分かりやすく例を出せば、それこそ先ほどのような魔法であったり、身体能力の著しい向上とかがまあ結構あっさりと手に入るのである。
その代わり、力を与えてくれた神様の作る「ファミリア」というやつに加入しなければならないらしいのだが。
難しく考える必要もない、そういう団体のようなものだと考えれば早いだろう。
というのも、俺とて別にどこかのファミリアに所属しているという訳でも無ければ、新世代の冒険者という訳でもないのである。
言うなればただの狩人に過ぎないのだ、俺は。

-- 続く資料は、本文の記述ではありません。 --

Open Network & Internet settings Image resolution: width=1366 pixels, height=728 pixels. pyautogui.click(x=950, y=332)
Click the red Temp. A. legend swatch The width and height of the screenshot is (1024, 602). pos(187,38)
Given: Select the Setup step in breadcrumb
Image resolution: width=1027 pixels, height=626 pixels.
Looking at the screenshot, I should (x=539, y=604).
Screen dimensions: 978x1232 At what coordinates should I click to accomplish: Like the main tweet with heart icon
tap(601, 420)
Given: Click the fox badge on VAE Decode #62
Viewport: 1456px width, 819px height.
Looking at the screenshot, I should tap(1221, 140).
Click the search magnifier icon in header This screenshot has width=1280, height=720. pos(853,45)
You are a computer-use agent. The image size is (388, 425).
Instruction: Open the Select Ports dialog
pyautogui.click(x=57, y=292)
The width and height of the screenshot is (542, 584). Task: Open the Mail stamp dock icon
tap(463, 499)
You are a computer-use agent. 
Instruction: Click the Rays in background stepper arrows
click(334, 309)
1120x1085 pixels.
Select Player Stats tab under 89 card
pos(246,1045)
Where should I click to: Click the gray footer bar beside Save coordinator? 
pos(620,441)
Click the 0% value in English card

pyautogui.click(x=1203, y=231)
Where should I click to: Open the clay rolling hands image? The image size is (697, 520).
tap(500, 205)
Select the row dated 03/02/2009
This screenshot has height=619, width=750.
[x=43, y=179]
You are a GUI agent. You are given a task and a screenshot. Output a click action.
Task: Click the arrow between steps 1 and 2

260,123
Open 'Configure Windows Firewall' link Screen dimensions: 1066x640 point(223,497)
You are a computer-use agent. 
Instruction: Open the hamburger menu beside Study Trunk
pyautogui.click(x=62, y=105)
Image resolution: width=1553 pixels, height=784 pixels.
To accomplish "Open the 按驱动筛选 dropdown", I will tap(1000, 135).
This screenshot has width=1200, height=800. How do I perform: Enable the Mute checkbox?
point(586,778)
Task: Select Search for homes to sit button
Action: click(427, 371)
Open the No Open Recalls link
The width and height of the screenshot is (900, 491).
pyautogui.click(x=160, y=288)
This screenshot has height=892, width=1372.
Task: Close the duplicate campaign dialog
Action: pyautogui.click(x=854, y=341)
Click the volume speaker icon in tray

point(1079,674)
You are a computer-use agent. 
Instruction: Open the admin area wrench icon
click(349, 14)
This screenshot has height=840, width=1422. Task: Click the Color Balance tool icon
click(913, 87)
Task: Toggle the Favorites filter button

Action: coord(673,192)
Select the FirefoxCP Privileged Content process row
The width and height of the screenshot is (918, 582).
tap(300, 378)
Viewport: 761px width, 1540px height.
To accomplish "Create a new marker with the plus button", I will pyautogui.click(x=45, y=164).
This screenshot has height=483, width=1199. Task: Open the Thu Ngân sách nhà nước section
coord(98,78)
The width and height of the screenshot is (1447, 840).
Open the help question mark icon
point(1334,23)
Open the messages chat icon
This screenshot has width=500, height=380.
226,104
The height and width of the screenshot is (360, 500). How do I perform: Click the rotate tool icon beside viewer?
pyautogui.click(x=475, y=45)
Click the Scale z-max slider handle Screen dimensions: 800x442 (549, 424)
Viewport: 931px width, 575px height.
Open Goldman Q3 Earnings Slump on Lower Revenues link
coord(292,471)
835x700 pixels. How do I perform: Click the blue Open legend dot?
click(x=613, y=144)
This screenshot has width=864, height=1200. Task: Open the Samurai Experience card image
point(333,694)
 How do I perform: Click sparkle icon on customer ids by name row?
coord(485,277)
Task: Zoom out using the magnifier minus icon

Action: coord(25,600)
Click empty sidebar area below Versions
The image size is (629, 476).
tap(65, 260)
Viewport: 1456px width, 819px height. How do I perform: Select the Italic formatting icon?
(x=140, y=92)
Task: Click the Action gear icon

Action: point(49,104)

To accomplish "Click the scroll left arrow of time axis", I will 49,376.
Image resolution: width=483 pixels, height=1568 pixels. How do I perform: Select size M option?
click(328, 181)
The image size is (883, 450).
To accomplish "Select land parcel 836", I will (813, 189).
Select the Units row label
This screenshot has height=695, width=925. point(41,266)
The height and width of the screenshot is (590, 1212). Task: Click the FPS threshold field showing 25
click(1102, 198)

モンスターを狩りはするが、基本的に冒険はしない。
せめて炭鉱夫とかだったらこの状況でももうちょい強気にいけるんだけどなぁ。
まったく、やれやれ。
参っちまったぜ。
「んぅ……」
と。
その時である。
いい加減お手上げだなぁと、俺が思うのにピッタリタイミングを合わせたように、この暗い密室の中央から声が聞こえた。
それに少し遅れて、暗闇に慣れた目が、上半身を起こす人影を捉える。
片手で頭を抑え、未だはっきりしていないのだろう意識のまま、フラフラと視線を彷徨わせているその人は女性──いいや、いいや。
それは、
比喩でもなんでもなく、先ほども言った通り人とは隔絶した位置に存在する、女性の神。
いっそ現実とは思えないほど美しい青の髪を揺らしながら、覗けば吸い込まれそうなくらい深い緑の目が俺を捉えた。
「よぅ、おはようさん。よく眠れたか?
「
「さぁ? それは分からん──っていうか、どこまで覚えてる?」
「えぇっと……」
美しく青に染められた長髪を少しだけ揺らして、彼女は目を細めた。
その何でも見透かすような透明の瞳は、しかし正答を見つけられなかったように俺を見なおした。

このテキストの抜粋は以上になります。